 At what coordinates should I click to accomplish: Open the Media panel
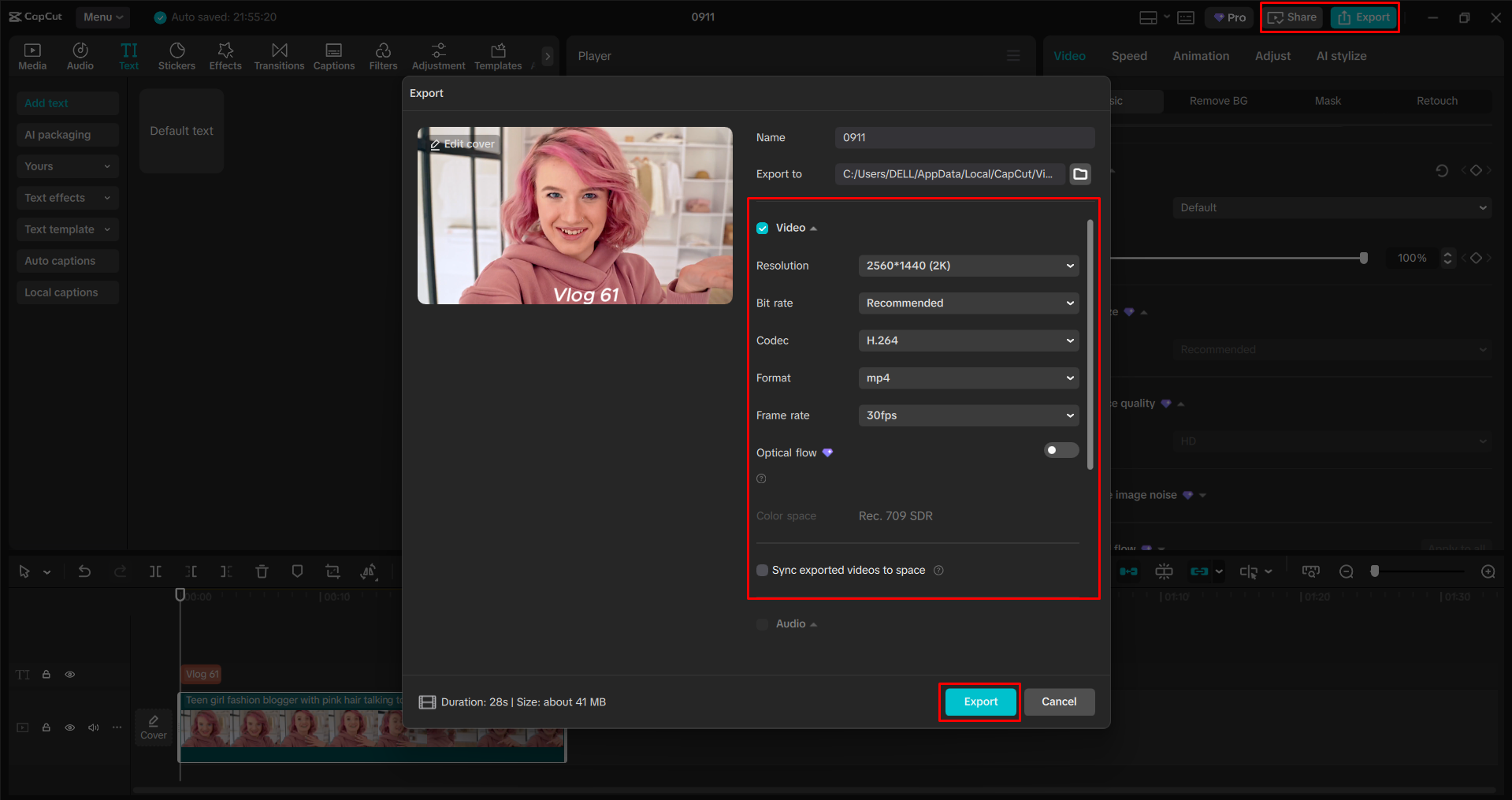pos(32,55)
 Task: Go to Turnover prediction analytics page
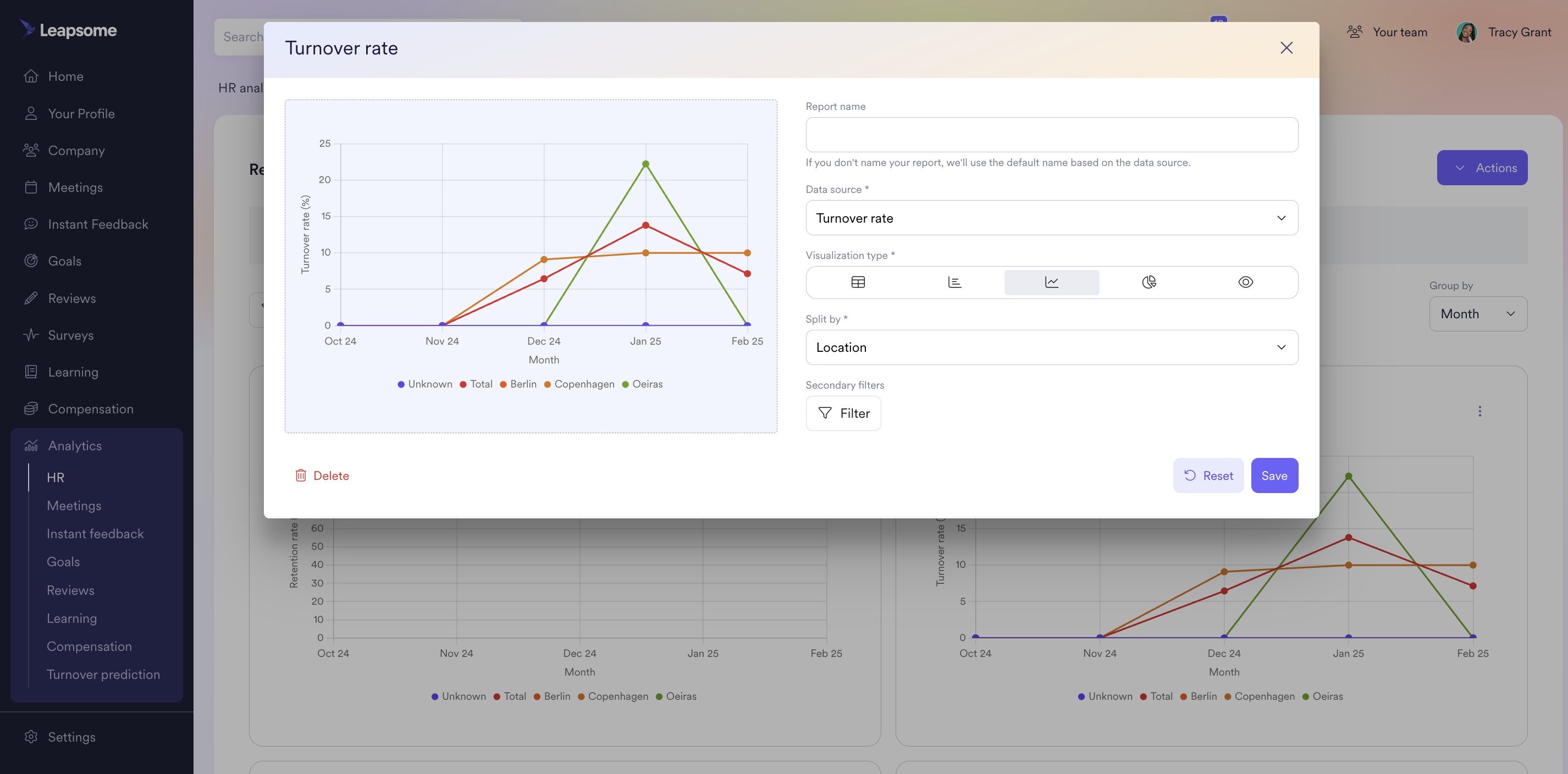pos(103,674)
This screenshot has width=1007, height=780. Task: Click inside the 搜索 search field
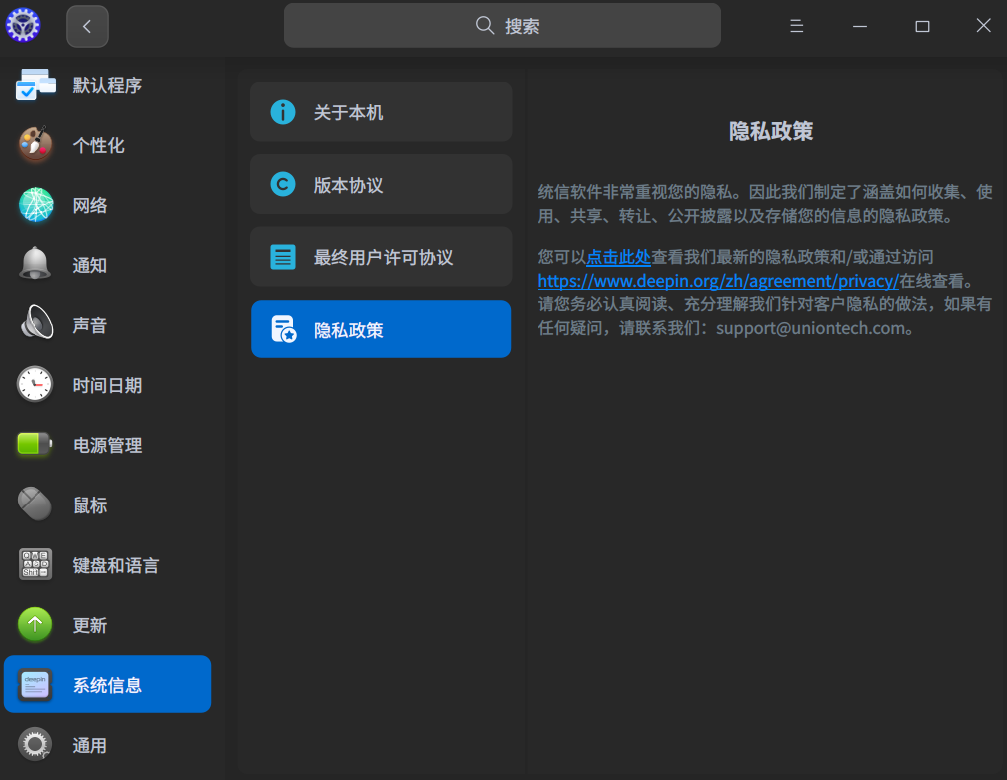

=======

Goal → Gather every line of the rows above that contains the string "Task", matching case exactly.

Result for this exercise →
 Task: Go to Turnover prediction analytics page
This screenshot has width=1007, height=780. Task: Click inside the 搜索 search field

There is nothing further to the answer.